Keep in mind that before Harper cut the civil service by about 5 percent.....he actually INCREASED it by 10 percent. So we still have a positive net gain...despite all the propaganda to the traditional Conservative base! I have no doubt that Hudak or Harper can cut the size of the public service but it can easily be achieved through normal attrition/retirement.

I think that to a certain degree we are facing a combination of things. A mismatch of skills to jobs, an apparent unwillingness by some people to move to where the jobs are, a shrinking manufacturing sector both in terms of jobs and productivity, and an economy in transition that requires different skills.

Where I live employers are constantly looking for welders.
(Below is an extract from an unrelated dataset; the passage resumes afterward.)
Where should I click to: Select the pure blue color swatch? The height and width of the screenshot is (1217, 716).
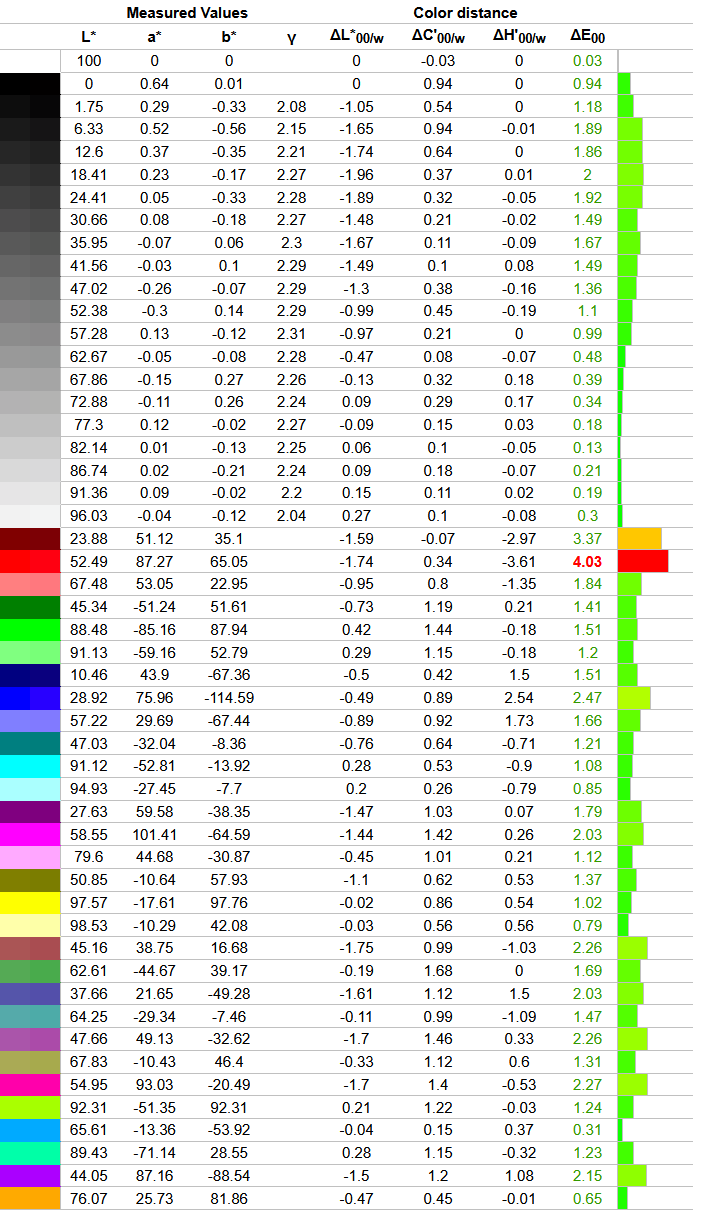tap(30, 698)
My nephew in Ontario is a welder and cannot find work in his field. He is young and single. He does not want to move so he now works at a minimum wage job with zero future-or EI. Go figure. Do not feel sorry for him at all. We have people coming in from Europe/Asia who are prepared to move for a job and a new life. Canadians are a very spoiled lot.


----------



## carverman (Nov 8, 2010)

sags said:


> Retailers are already showing some weakness in their businesses as consumers are forced to restrain spending.
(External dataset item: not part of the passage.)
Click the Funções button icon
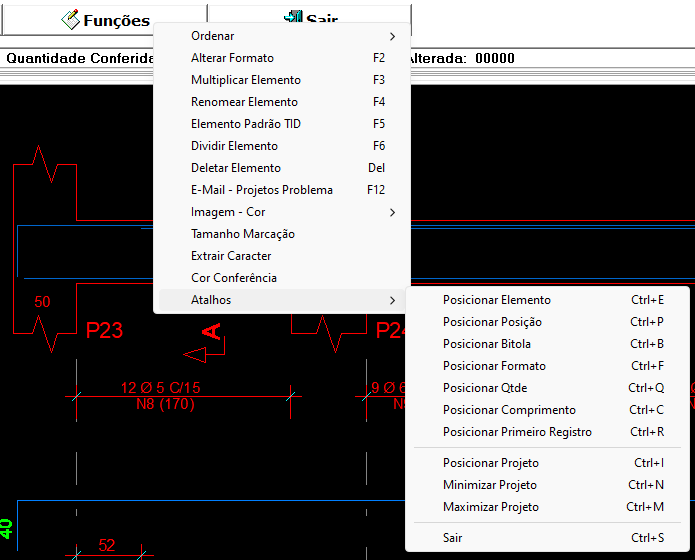Viewport: 695px width, 560px height. coord(70,19)
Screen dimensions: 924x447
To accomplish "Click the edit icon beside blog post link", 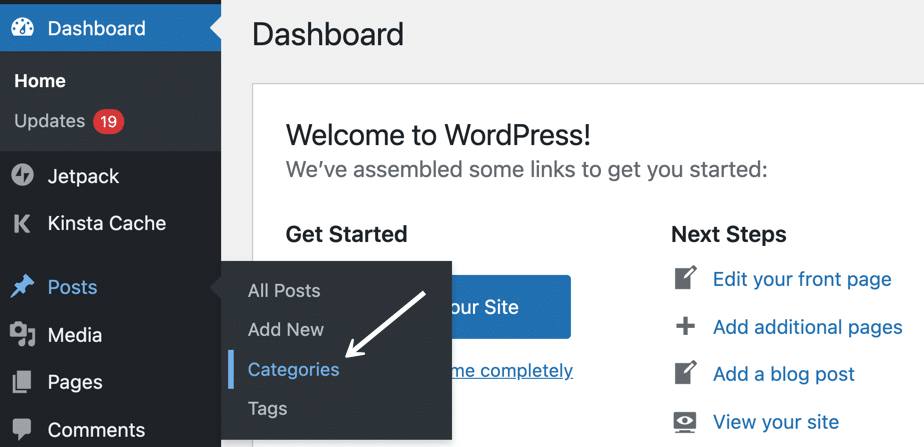I will [x=685, y=374].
Can you blame them at 29.9% simple interest on store cards? If they get even one consumer signed up and using their store cards carrying a monthly balance over $1000, thats at least $300 per year they make off that ONE CONSUMER that doesn't require warehousing, merchandising, store employees or more brick and mortar style expansion.
Look at the demise of Eatons, once Canada's premier catalogue store, the recent demise of Sears. Most big box stores have already made the transisition to online sales..
and as we have learned already from Canada Post downsizing and letter/package rates going up dramatically....the future business is in package delivery to the home. 
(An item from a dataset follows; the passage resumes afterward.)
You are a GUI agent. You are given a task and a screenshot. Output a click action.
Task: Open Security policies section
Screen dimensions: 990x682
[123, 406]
These days, I never shop in the big malls due to the hassles with my disabilty. I simply go online and look at the big box stores have available and order online. 
My order is delivered in 2-3 working days and right to my door.




> Hudak will simply hasten the inevitable on the high speed highway.........while Wynne will take us to the same place on the scenic route.


One thing for sure, there will be a lot of change over the next 4 years as big box stores and other make the transisition to selling online..it's become big business and fewer instore employees. Most of the employees at these stores are now part timers with some benefits of course, but no longer there long enough (10 years or more) to have employer pension plans vested for them.



> One day we will wake up and nothing will be left. The Chinese will be laughing at us.......and historians will wonder how we could have been so gullible.


Chinese are already laughing...all the way to their bank! There are so many Chinese products in these big box stores now...it boggles the imagination.
In the future, I wouldn't be surprised if CTC has a hidden name change to Chinese Trade of Canada.


----------



## carverman (Nov 8, 2010)

fraser said:


> I think that to a certain degree we are facing a combination of things. A mismatch of skills to jobs, an apparent unwillingness by some people to move to where the jobs
> are, a shrinking manufacturing sector both in terms of jobs and productivity, and an e*conomy in transition that requires different skills.*


Many jobs available these days require specialized skills, even in industrial manufacturing where some things cannot be bought in China directly due to contractual requirements and specifications on limited production or "one offs". There will always be a demand for these skills. 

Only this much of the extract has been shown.